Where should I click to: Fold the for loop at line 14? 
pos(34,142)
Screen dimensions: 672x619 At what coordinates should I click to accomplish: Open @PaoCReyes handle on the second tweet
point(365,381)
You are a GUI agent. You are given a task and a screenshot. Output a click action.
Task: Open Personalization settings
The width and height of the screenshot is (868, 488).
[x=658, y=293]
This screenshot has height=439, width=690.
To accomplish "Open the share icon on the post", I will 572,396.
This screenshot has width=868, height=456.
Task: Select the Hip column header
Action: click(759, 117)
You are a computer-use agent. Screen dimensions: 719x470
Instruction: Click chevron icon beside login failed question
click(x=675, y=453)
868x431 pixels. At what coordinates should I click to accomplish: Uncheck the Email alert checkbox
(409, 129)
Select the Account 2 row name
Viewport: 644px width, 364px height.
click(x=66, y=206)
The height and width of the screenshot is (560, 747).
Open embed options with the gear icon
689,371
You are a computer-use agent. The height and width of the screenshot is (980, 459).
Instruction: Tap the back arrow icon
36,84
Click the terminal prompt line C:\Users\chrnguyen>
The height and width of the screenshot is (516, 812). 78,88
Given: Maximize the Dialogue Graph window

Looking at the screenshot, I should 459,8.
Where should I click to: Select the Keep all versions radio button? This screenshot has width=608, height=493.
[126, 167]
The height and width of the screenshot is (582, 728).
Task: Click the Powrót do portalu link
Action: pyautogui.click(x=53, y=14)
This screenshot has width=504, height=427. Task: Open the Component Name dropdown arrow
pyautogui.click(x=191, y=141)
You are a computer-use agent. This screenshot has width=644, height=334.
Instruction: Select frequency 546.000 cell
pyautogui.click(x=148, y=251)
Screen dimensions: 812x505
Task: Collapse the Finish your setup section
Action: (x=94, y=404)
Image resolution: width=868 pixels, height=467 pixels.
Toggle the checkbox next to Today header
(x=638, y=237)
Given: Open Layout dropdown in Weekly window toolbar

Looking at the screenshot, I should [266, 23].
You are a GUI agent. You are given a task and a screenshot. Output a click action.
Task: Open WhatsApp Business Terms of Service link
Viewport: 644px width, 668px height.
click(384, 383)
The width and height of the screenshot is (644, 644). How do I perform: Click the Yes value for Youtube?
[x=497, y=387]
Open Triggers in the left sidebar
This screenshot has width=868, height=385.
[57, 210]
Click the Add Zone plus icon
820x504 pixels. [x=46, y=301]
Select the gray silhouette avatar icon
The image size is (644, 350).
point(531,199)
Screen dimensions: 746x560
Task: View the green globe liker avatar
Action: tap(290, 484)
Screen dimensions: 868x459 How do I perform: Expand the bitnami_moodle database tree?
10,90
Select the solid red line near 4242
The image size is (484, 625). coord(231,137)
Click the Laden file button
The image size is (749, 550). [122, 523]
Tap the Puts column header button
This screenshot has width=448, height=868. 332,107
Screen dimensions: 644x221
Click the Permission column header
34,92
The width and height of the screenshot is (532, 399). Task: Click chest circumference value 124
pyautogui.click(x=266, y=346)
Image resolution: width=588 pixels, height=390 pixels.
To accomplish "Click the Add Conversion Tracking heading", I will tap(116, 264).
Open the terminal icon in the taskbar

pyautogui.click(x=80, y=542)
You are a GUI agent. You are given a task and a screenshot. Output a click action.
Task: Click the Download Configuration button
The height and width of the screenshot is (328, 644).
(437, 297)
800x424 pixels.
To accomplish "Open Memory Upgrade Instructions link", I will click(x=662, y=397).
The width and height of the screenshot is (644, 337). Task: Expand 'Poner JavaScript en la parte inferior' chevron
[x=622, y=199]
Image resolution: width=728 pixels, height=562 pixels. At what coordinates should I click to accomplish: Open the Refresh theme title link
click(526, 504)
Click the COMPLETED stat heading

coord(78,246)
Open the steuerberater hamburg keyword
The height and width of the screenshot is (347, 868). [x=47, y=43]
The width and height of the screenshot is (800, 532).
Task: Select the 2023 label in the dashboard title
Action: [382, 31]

What to work on —
The material above must be returned in full, exactly as written.

Answer space —
Where should I click to: Fold the for loop at line 14? 
pos(34,142)
Screen dimensions: 672x619 At what coordinates should I click to accomplish: Open @PaoCReyes handle on the second tweet
point(365,381)
You are a GUI agent. You are given a task and a screenshot. Output a click action.
Task: Open Personalization settings
The width and height of the screenshot is (868, 488).
[x=658, y=293]
This screenshot has height=439, width=690.
To accomplish "Open the share icon on the post", I will 572,396.
This screenshot has width=868, height=456.
Task: Select the Hip column header
Action: click(759, 117)
You are a computer-use agent. Screen dimensions: 719x470
Instruction: Click chevron icon beside login failed question
click(x=675, y=453)
868x431 pixels. At what coordinates should I click to accomplish: Uncheck the Email alert checkbox
(409, 129)
Select the Account 2 row name
Viewport: 644px width, 364px height.
click(x=66, y=206)
The height and width of the screenshot is (560, 747).
Open embed options with the gear icon
689,371
You are a computer-use agent. The height and width of the screenshot is (980, 459).
Instruction: Tap the back arrow icon
36,84
Click the terminal prompt line C:\Users\chrnguyen>
The height and width of the screenshot is (516, 812). 78,88
Given: Maximize the Dialogue Graph window

Looking at the screenshot, I should 459,8.
Where should I click to: Select the Keep all versions radio button? This screenshot has width=608, height=493.
[126, 167]
The height and width of the screenshot is (582, 728).
Task: Click the Powrót do portalu link
Action: pyautogui.click(x=53, y=14)
This screenshot has width=504, height=427. Task: Open the Component Name dropdown arrow
pyautogui.click(x=191, y=141)
You are a computer-use agent. This screenshot has width=644, height=334.
Instruction: Select frequency 546.000 cell
pyautogui.click(x=148, y=251)
Screen dimensions: 812x505
Task: Collapse the Finish your setup section
Action: (x=94, y=404)
Image resolution: width=868 pixels, height=467 pixels.
Toggle the checkbox next to Today header
(x=638, y=237)
Given: Open Layout dropdown in Weekly window toolbar

Looking at the screenshot, I should [266, 23].
You are a GUI agent. You are given a task and a screenshot. Output a click action.
Task: Open WhatsApp Business Terms of Service link
Viewport: 644px width, 668px height.
click(384, 383)
The width and height of the screenshot is (644, 644). How do I perform: Click the Yes value for Youtube?
[x=497, y=387]
Open Triggers in the left sidebar
This screenshot has width=868, height=385.
[57, 210]
Click the Add Zone plus icon
820x504 pixels. [x=46, y=301]
Select the gray silhouette avatar icon
The image size is (644, 350).
point(531,199)
Screen dimensions: 746x560
Task: View the green globe liker avatar
Action: tap(290, 484)
Screen dimensions: 868x459 How do I perform: Expand the bitnami_moodle database tree?
10,90
Select the solid red line near 4242
The image size is (484, 625). coord(231,137)
Click the Laden file button
The image size is (749, 550). [122, 523]
Tap the Puts column header button
This screenshot has width=448, height=868. 332,107
Screen dimensions: 644x221
Click the Permission column header
34,92
The width and height of the screenshot is (532, 399). Task: Click chest circumference value 124
pyautogui.click(x=266, y=346)
Image resolution: width=588 pixels, height=390 pixels.
To accomplish "Click the Add Conversion Tracking heading", I will tap(116, 264).
Open the terminal icon in the taskbar

pyautogui.click(x=80, y=542)
You are a GUI agent. You are given a task and a screenshot. Output a click action.
Task: Click the Download Configuration button
The height and width of the screenshot is (328, 644).
(437, 297)
800x424 pixels.
To accomplish "Open Memory Upgrade Instructions link", I will click(x=662, y=397).
The width and height of the screenshot is (644, 337). Task: Expand 'Poner JavaScript en la parte inferior' chevron
[x=622, y=199]
Image resolution: width=728 pixels, height=562 pixels. At what coordinates should I click to accomplish: Open the Refresh theme title link
click(526, 504)
Click the COMPLETED stat heading

coord(78,246)
Open the steuerberater hamburg keyword
The height and width of the screenshot is (347, 868). [x=47, y=43]
The width and height of the screenshot is (800, 532).
Task: Select the 2023 label in the dashboard title
Action: [382, 31]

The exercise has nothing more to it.